Recommendations based on frequent pairs

This notebook shows how to calculate frequent pairs based on shopping lists, using a scoring function that is relevant for recommendatins.

Generating artificial shopping lists


In [39]:
import numpy as np
from itertools import groupby, permutations, chain, islice
from operator import itemgetter, add

def get_random_element(x):
    if x is None:
        return -1
    else:
        return x[np.random.randint(len(x))]

def split_every(n, iterable):
    i = iter(iterable)
    piece = list(islice(i, n))
    while piece:
        yield piece
        piece = list(islice(i, n))

Let's generate some random shopping lists:


In [40]:
num_unique_items =   5000
num_paired_items =    100
num_bought_items = 250000

Select some random pairs which are usually bought together


In [41]:
test_givenpairs = np.random.randint(num_unique_items, size=(num_paired_items, 2))
test_pair_dict = dict([(k, [itemgetter(1)(f) for f in v]) for k, v in groupby(sorted(test_givenpairs,key=itemgetter(0)), key = itemgetter(0))])
print "We generate example pairs which will always be bought together. Some examples:"
test_pair_dict.items()[0:5]


We generate example pairs which will always be bought together. Some examples:
Out[41]:
[(2048, [2804]), (3086, [1164]), (22, [4816]), (547, [3575]), (41, [2330])]

Determine the items that are bought. By running them modulo their index, we create an exponential distribution


In [42]:
test_purchases_bought = [j % (i+1) for i, j in enumerate(np.random.randint(num_unique_items, size=(num_bought_items)))]

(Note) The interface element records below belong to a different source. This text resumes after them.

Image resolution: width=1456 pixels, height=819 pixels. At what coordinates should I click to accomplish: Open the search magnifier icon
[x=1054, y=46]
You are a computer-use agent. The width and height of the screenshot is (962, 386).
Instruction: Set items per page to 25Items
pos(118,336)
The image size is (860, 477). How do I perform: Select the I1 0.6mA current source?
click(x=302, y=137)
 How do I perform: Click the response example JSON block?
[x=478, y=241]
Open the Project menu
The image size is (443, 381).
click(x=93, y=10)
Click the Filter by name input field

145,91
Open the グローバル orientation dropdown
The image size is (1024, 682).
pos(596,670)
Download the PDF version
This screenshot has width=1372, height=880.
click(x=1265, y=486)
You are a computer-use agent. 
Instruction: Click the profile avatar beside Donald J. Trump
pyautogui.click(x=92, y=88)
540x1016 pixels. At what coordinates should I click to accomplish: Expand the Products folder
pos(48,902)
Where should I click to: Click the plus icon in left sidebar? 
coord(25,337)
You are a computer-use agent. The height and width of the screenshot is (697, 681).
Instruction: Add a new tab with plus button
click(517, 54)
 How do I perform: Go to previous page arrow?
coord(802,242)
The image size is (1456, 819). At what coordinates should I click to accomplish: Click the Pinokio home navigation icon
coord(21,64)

Now map all bought items to a random item which is by our definition bought together. If one is available


In [43]:
vectorized_select_paired_items = np.vectorize(test_pair_dict.get)
vectorized_select_random_item = np.vectorize(get_random_element)
test_purchases_added = ( 
    vectorized_select_random_item(  # select one item random from the list of paired items
        vectorized_select_paired_items(  # map them to the list of paired items
            test_purchases_bought # the items we bought
        )
    ))
test_purchases_pairs = np.transpose(np.vstack((test_purchases_bought, test_purchases_added)))
np.random.shuffle(test_purchases_pairs)

Given these pairs, we unravel it to create one long list, which is then splitted into different shopping baskets


In [44]:
test_sequence = test_purchases_pairs.ravel()
test_shopping_baskets = [nonempty for nonempty in [np.unique(a[a>0]).tolist() for a in [np.array(a) for a in list(split_every(6, test_sequence))]] if len(nonempty)>0]
print "Each few items are joined together to form a list. Because some items are removed, lists have variable length. Some examples:"
print test_shopping_baskets[0:5]
print "Total number of generated shopping lists = {}".format(len(test_shopping_baskets))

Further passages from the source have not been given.